While the notion of size is debatable (there is no reason why a large stone should not be precious, the other four characteristics rarity, hardness, natural origin, and beauty together with chemical resistance, all constitute an acceptable definition of a precious stone. A natural object (and therefore a mineral), beautiful, rare, hard, and resistant. Let us look briefly at these properties:
 A precious stone should be a mineral, that is, an object formed spontaneously in nature, without human intervention. This property is essential to our definition, because many modern artificial stones are highly prized, and the synthetic varieties are sometimes virtually indistinguishable from the natural ones. Beauty is essentially a subjective concept, even if the appreciation of precious stones is commonly based on objective criteria, above all optical characteristics, such as dispersive power (the so-called play of colors), color, transparency, and high refractivity. Rarity too is a criterion which has more to do with the beholder than the beheld. It is connected to that part of human nature that prefers things that are hard to come by, partly to arouse in others a sense of envy. Despite their intrinsic qualities, no one would wear rubies for ornamentation if they were as common as pebbles on the beach.

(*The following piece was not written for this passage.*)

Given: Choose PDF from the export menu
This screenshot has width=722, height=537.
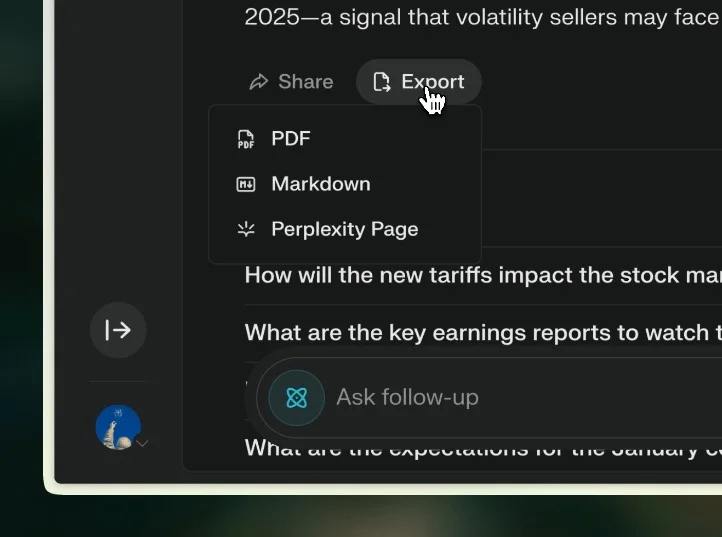Looking at the screenshot, I should [291, 139].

The remaining two properties hardness and chemical resistance are truly objective because they are physical and chemical. Hardness is fundamental to a precious stone; scratching of the surface or abrasion of the edges would spoil its appearance. Similarly, poor chemical resistance would eventually lead to partial disintegration, depriving the stone of value by destroying its brilliance.

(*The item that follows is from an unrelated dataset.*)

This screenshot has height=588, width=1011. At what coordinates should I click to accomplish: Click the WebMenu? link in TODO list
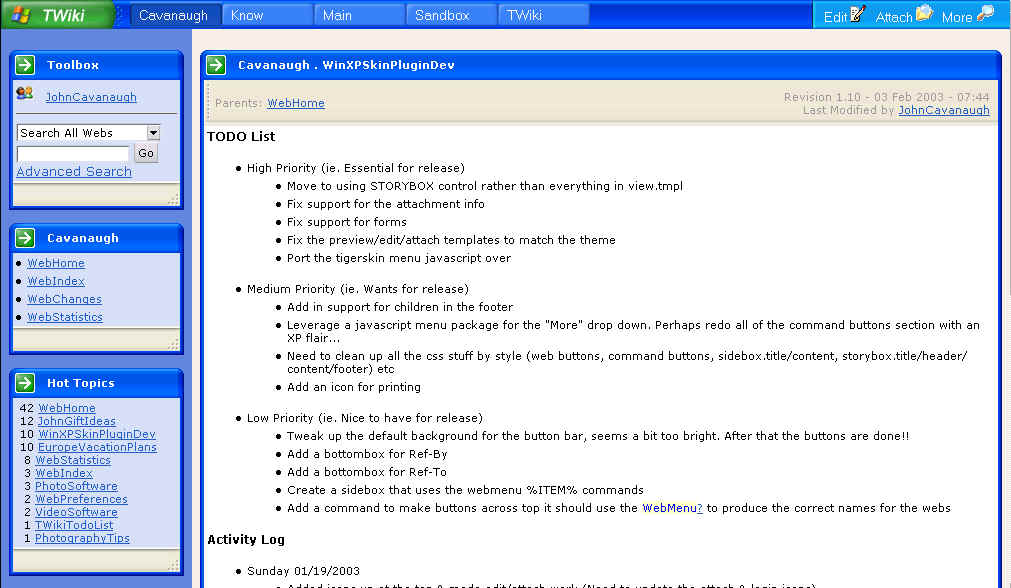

 A fabric of subjective and objective properties, fact and fantasy, sensations, fashions, superstition, and reality; celebrated by poets and studied by scientists, depicted by artists and worn by the fair sex, symbol of power and wealth, product of the miner's toil and the craftsman's skill a precious stone is all this something which has defied the passage of time and will surely continue to fascinate future generations: a thing of beauty.

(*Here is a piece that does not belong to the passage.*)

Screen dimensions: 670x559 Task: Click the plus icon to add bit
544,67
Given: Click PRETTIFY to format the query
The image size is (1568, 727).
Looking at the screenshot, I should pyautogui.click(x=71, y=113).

Fantastic origins, not to mention magical and medicinal properties, used to be claimed for precious stones; though references were usually prefaced by something like "it is said that," or "it has been observed that," making it hard to deter-mine whether or not the authors believed what they were saying. Ice permanently frozen by intense cold (rock crystal); product of the earth's extreme aridity combined with the sun's powerful action (hyacinth); lynxes' urine and birds' tears (amber): these are just a few of the fantastic notions about the origins of precious stones not differing very much, truth to tell, from those once claimed for minerals of all kinds.
Precious Stone
Innumerable magical and medicinal properties were attributed to precious stones over the centuries: diamond gave immunity to poison and revealed infidelity; amethyst protected against drunkenness; heliotrope stopped nosebleed and conferred in visibility; sapphire enabled the wearer to escape from prison. These are merely a few better known examples, but there are also countless tales of stones with mysterious names, impossible to identify.
We may laugh at all this; but are we ourselves innocent of all trace of superstition? It is worth recalling that at the beginning of this century the Hope blue diamond was alleged to have brought death or economic ruin to its possessors.